**** Source data ****

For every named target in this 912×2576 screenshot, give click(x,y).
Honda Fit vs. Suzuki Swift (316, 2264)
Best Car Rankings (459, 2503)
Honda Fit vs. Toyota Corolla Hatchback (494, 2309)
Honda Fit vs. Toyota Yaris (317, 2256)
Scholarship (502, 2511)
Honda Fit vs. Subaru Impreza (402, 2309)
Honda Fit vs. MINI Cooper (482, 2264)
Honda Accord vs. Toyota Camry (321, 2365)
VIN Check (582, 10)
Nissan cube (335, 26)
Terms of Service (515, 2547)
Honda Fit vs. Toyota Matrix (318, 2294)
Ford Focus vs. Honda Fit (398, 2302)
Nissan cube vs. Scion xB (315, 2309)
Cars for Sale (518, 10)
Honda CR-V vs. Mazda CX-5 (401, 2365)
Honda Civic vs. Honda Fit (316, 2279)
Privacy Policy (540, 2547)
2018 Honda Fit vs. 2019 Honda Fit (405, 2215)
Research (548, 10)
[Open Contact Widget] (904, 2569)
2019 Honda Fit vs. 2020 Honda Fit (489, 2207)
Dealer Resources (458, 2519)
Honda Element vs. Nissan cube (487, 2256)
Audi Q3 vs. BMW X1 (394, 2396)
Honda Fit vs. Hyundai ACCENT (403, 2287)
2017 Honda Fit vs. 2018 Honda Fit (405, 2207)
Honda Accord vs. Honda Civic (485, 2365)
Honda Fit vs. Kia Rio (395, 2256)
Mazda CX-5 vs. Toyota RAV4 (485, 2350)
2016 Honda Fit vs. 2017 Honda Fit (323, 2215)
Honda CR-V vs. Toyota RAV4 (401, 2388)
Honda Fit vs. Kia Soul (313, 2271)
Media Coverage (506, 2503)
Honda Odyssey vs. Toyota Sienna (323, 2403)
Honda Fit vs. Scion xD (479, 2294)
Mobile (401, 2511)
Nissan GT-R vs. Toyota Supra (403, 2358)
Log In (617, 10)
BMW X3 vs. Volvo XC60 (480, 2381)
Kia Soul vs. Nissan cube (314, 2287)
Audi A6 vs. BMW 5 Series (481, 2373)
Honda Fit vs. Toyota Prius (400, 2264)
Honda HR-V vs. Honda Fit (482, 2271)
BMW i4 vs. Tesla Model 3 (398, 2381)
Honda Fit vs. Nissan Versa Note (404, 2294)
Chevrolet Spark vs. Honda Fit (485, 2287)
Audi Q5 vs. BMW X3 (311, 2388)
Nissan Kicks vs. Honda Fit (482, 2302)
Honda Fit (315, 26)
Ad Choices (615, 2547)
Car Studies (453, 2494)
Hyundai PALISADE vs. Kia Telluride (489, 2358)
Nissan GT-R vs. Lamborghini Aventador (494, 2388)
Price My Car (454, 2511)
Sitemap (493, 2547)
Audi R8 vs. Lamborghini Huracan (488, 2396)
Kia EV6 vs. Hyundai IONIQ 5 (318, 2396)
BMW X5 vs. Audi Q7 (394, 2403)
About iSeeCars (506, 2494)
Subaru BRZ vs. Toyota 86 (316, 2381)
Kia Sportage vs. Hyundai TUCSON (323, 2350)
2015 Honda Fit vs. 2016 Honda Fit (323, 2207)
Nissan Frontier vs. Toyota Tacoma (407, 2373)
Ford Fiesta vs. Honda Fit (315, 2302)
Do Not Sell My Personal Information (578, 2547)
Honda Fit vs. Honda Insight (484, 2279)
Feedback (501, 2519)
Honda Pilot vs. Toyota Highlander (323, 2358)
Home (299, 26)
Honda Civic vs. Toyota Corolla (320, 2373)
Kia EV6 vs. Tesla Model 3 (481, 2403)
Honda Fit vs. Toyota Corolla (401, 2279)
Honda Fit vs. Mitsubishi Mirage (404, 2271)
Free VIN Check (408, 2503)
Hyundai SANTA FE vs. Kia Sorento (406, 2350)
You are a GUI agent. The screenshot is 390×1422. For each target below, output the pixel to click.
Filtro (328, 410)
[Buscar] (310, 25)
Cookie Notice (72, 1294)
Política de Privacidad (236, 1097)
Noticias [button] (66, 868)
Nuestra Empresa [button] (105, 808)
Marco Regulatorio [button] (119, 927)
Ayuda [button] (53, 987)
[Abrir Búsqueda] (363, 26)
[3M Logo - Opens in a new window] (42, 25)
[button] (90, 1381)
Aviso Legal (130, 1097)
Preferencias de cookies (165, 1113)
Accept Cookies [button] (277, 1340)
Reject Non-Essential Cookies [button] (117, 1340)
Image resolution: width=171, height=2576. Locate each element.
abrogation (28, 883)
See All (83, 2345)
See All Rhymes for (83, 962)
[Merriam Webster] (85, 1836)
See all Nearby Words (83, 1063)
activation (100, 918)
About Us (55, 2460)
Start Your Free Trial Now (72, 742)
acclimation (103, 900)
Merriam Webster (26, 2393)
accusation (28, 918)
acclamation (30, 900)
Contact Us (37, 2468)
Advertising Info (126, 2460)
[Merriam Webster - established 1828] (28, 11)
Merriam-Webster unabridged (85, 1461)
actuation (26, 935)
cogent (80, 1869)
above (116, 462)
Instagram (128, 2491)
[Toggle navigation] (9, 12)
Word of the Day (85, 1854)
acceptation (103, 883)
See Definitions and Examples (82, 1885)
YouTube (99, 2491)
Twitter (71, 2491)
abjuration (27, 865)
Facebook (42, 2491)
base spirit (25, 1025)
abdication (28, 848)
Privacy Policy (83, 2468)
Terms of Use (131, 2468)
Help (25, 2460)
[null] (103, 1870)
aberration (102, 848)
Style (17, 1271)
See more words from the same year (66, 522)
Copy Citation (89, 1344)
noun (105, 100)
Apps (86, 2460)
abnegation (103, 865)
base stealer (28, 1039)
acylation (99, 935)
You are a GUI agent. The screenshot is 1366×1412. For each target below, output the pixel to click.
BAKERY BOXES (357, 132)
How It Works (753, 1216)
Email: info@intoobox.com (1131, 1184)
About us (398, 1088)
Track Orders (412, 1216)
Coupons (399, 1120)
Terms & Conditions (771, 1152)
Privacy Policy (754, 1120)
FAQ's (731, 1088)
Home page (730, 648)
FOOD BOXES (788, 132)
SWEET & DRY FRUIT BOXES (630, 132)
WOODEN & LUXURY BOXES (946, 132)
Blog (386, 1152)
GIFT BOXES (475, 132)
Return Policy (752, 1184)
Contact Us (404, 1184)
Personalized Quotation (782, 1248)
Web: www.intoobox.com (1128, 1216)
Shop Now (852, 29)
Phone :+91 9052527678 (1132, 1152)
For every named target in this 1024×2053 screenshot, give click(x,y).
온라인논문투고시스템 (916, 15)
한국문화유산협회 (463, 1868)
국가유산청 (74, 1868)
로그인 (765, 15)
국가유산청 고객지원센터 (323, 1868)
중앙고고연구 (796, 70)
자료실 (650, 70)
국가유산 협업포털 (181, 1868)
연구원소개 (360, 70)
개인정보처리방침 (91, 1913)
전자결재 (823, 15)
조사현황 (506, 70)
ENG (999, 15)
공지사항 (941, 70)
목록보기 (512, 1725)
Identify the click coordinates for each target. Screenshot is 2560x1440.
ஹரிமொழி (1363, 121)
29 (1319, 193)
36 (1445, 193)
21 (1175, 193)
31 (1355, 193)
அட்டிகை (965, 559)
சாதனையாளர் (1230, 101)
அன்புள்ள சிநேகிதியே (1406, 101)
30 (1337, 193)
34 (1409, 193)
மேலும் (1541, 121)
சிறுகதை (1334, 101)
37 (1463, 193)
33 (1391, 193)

****

— Exercise —
From the records above, transcribe without alteration every line from the one with "Honda Fit vs. Scion xD (479, 2294)" to the one with "Merriam Webster (26, 2393)", inclusive.

— Worked solution —
Honda Fit vs. Scion xD (479, 2294)
Mobile (401, 2511)
Nissan GT-R vs. Toyota Supra (403, 2358)
Log In (617, 10)
BMW X3 vs. Volvo XC60 (480, 2381)
Kia Soul vs. Nissan cube (314, 2287)
Audi A6 vs. BMW 5 Series (481, 2373)
Honda Fit vs. Toyota Prius (400, 2264)
Honda HR-V vs. Honda Fit (482, 2271)
BMW i4 vs. Tesla Model 3 (398, 2381)
Honda Fit vs. Nissan Versa Note (404, 2294)
Chevrolet Spark vs. Honda Fit (485, 2287)
Audi Q5 vs. BMW X3 (311, 2388)
Nissan Kicks vs. Honda Fit (482, 2302)
Honda Fit (315, 26)
Ad Choices (615, 2547)
Car Studies (453, 2494)
Hyundai PALISADE vs. Kia Telluride (489, 2358)
Nissan GT-R vs. Lamborghini Aventador (494, 2388)
Price My Car (454, 2511)
Sitemap (493, 2547)
Audi R8 vs. Lamborghini Huracan (488, 2396)
Kia EV6 vs. Hyundai IONIQ 5 (318, 2396)
BMW X5 vs. Audi Q7 (394, 2403)
About iSeeCars (506, 2494)
Subaru BRZ vs. Toyota 86 (316, 2381)
Kia Sportage vs. Hyundai TUCSON (323, 2350)
2015 Honda Fit vs. 2016 Honda Fit (323, 2207)
Nissan Frontier vs. Toyota Tacoma (407, 2373)
Ford Fiesta vs. Honda Fit (315, 2302)
Do Not Sell My Personal Information (578, 2547)
Honda Fit vs. Honda Insight (484, 2279)
Feedback (501, 2519)
Honda Pilot vs. Toyota Highlander (323, 2358)
Home (299, 26)
Honda Civic vs. Toyota Corolla (320, 2373)
Kia EV6 vs. Tesla Model 3 (481, 2403)
Honda Fit vs. Toyota Corolla (401, 2279)
Honda Fit vs. Mitsubishi Mirage (404, 2271)
Free VIN Check (408, 2503)
Hyundai SANTA FE vs. Kia Sorento (406, 2350)
You are a GUI agent. The screenshot is 390×1422. For each target below, output the pixel to click.
Filtro (328, 410)
[Buscar] (310, 25)
Cookie Notice (72, 1294)
Política de Privacidad (236, 1097)
Noticias [button] (66, 868)
Nuestra Empresa [button] (105, 808)
Marco Regulatorio [button] (119, 927)
Ayuda [button] (53, 987)
[Abrir Búsqueda] (363, 26)
[3M Logo - Opens in a new window] (42, 25)
[button] (90, 1381)
Aviso Legal (130, 1097)
Preferencias de cookies (165, 1113)
Accept Cookies [button] (277, 1340)
Reject Non-Essential Cookies [button] (117, 1340)
Image resolution: width=171, height=2576. Locate each element.
abrogation (28, 883)
See All (83, 2345)
See All Rhymes for (83, 962)
[Merriam Webster] (85, 1836)
See all Nearby Words (83, 1063)
activation (100, 918)
About Us (55, 2460)
Start Your Free Trial Now (72, 742)
acclimation (103, 900)
Merriam Webster (26, 2393)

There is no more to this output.